This work investigates the capacity of distributed quantum storage: determining the maximum size of a quantum message that can be reliably stored and recovered given fixed node dimensions and an arbitrary set of erasure patterns. We propose a construction of quantum CSS codes based on nontrivial alignment structures, modeling capacity characterization as a hypergraph covering problem on the storage graph, and establishing a formal connection between classically secure storage and quantum storage. Leveraging quantum information inequalities—including strong subadditivity and weak monotonicity—we derive exact capacity characterizations for canonical topologies, including MDS graphs, wheel graphs, Fano graphs, and intersection graphs—achieving optimal encoding schemes. Our framework uniformly handles heterogeneous erasures, significantly extending both the theoretical limits and constructive capabilities of distributed quantum storage.

A distributed quantum storage code maps a quantum message to N storage nodes, of arbitrary specified sizes, such that the stored message is robust to an arbitrary specified set of erasure patterns. The sizes of the storage nodes, and erasure patterns may not be homogeneous. The capacity of distributed quantum storage is the maximum feasible size of the quantum message (relative to the sizes of the storage nodes), when the scaling of the size of the message and all storage nodes by the same scaling factor is allowed.

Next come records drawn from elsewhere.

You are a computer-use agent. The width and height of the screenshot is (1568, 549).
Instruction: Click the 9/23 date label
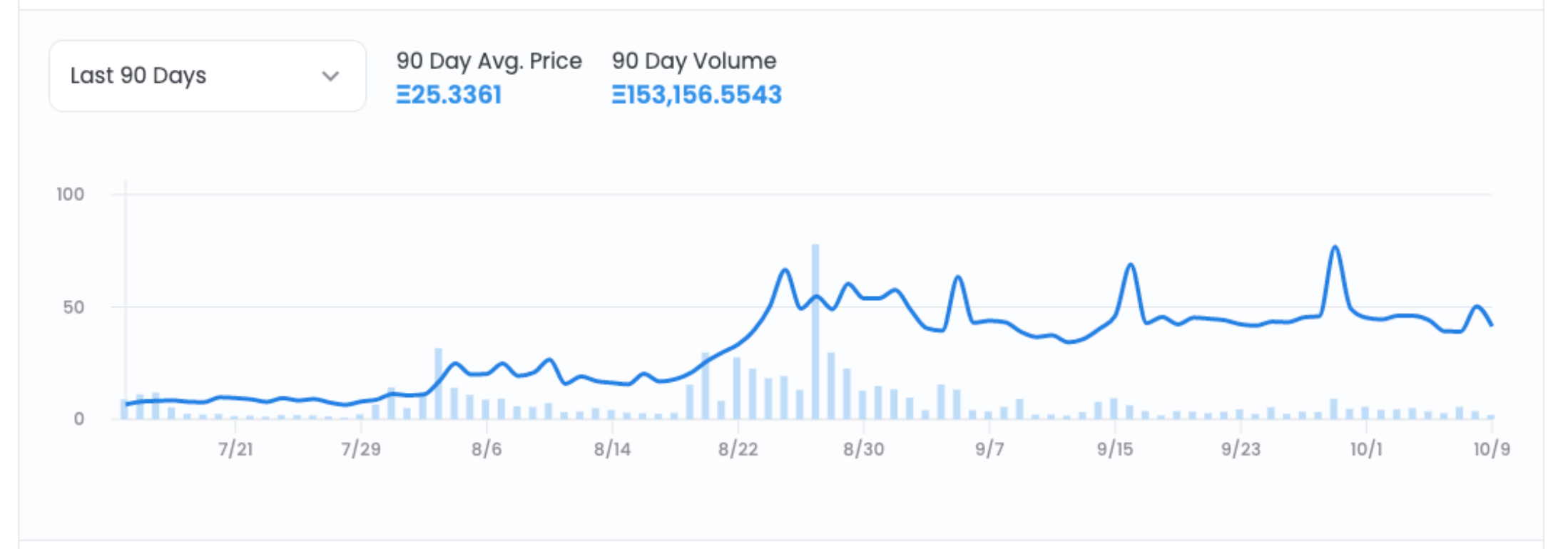[x=1241, y=449]
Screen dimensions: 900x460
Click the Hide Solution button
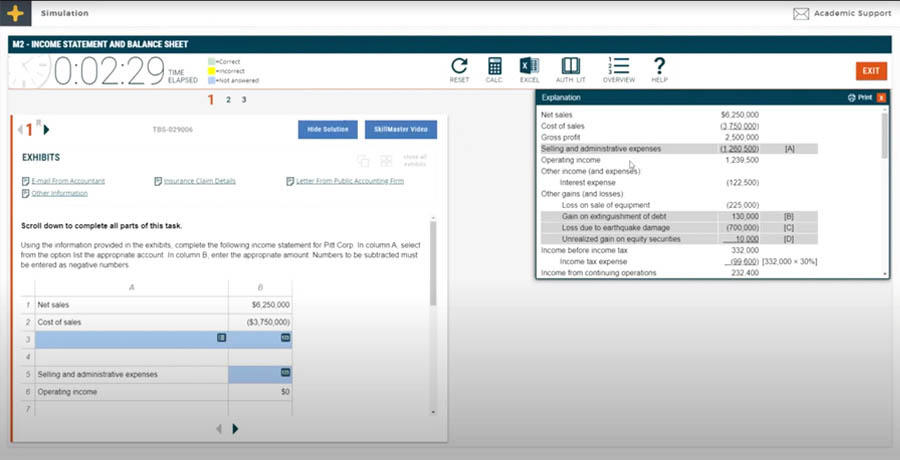328,129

Representing the decoding sets as hyperedges in a storage graph, the capacity is characterized for various graphs, including MDS graph, wheel graph, Fano graph, and intersection graph. The achievability is related via quantum CSS codes to a classical secure storage problem. Remarkably, our coding schemes utilize non-trivial alignment structures to ensure recovery and security in the corresponding classical secure storage problem, which leads to similarly non-trivial quantum codes. The converse is based on quantum information inequalities, e.g., strong sub-additivity and weak monotonicity of quantum entropy, tailored to the topology of the storage graphs.